Sunday, 15 January 2017
It's Oscars Season! Adjectives are rife!
Over the last few weeks, in dull, dark January, I've been to see four films: A United Kingdom, Paterson, Manchester by the Sea and La La Land. In my personal opinion, I would rank them, from best to worst (as follows): Manchester by the Sea, A United Kingdom, La La Land, and then Paterson. In recent run-downs of film listings in well-known newspapers, these four films were described as: 'bleak' (Manchester), 'stirring' (United), 'joyful' (LLL) and 'Indie whimsie meets profound' (Paterson): all were given five stars. Although I don't wish to harp on too much here about how disappointing I found La La Land (very!), or how faintly ridiculous I found Paterson (particularly as someone who loves poetry), what I am in danger of doing -- just like the critics themselves -- is casting a film in a certain light and then influencing the way everyone watches it. For some reason, this tendency to apportion an adjective to a film and then stick with it, despite the fact that the film might alter its mood many times, is particularly prevalent during Oscars Season.
As English literature students, we were always told to avoid using adjectives and adverbs -- particularly ones that provide a shortcut to an argument without providing additional support.
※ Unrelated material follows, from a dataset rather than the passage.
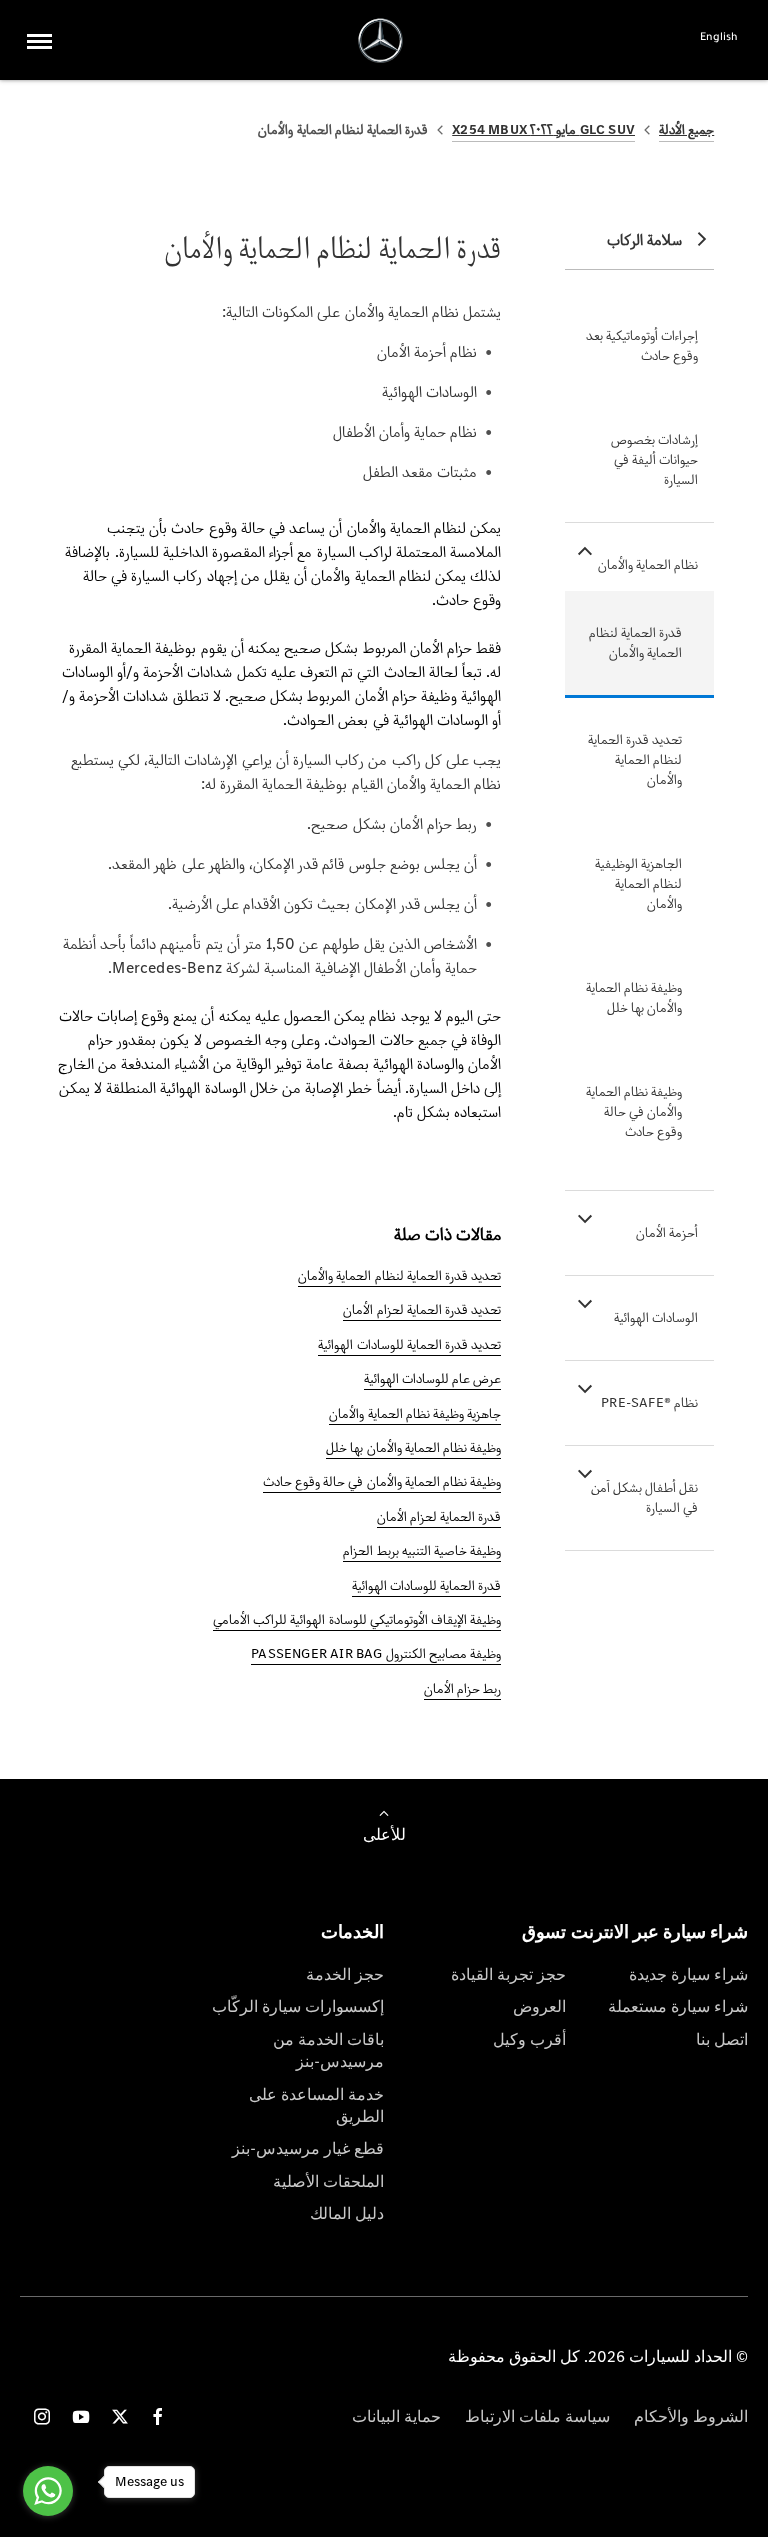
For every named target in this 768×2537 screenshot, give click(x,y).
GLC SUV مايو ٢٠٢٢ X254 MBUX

Obviously, journalists need to put forward a point of view, and they need to write in soundbites; otherwise they wouldn't be doing their job. Nevertheless, I can't help but think that such soundbites sway the way we receive and review films ourselves. We want to see La La Land as joyful, rather than (as one critic, buried far down the search engine results, described it) 'superficial': when enough people use the same term, that other voice is drowned out. It also leads to some uncomfortable moments. When my husband and I left the cinema after watching La La Land, we whispered the word 'boring' to each other, afraid that the Ryan Gosling-obsessed cinema-goers would give us a tongue-lashing. (Here's another word I can think of to describe 'The Gosling': over-rated. And here's another: average.) But in a post-truth, post-Brexit, post-Trump era, a film that comes along promising an 'intravenous shot of joy', as another critic put it, will deliver this: even if it doesn't, not really.
On the other end of the scale, to describe Manchester by the Sea as merely 'bleak' is to dismiss the complexities of moods, tone and character that are expressed and teased out throughout this wonderful film. If I had to choose one way to describe the film, it would be 'redemptive'. Yes, the story-line is unbearably sad, but there are funny moments too, and moments of kindness and deep love. We learn far more about the relationship between the characters played by Casey Affleck and Michelle Williams in two scenes than we do about those played by Ryan ('The') Gosling and Emma Stone in La La Land. Maybe we don't watch the second one for character development. But there isn't much else there, because there are hardly any other characters in this film. I feel churlish criticising it so much: it's obviously a well-meaning film, and I really wanted to love it. But I feel it's a film for our times: times in which we expect so little, that we're happy with any crumb of 'joy' we're given. When I want joy in future I'll take Gentlemen Prefer Blondes -- every single time.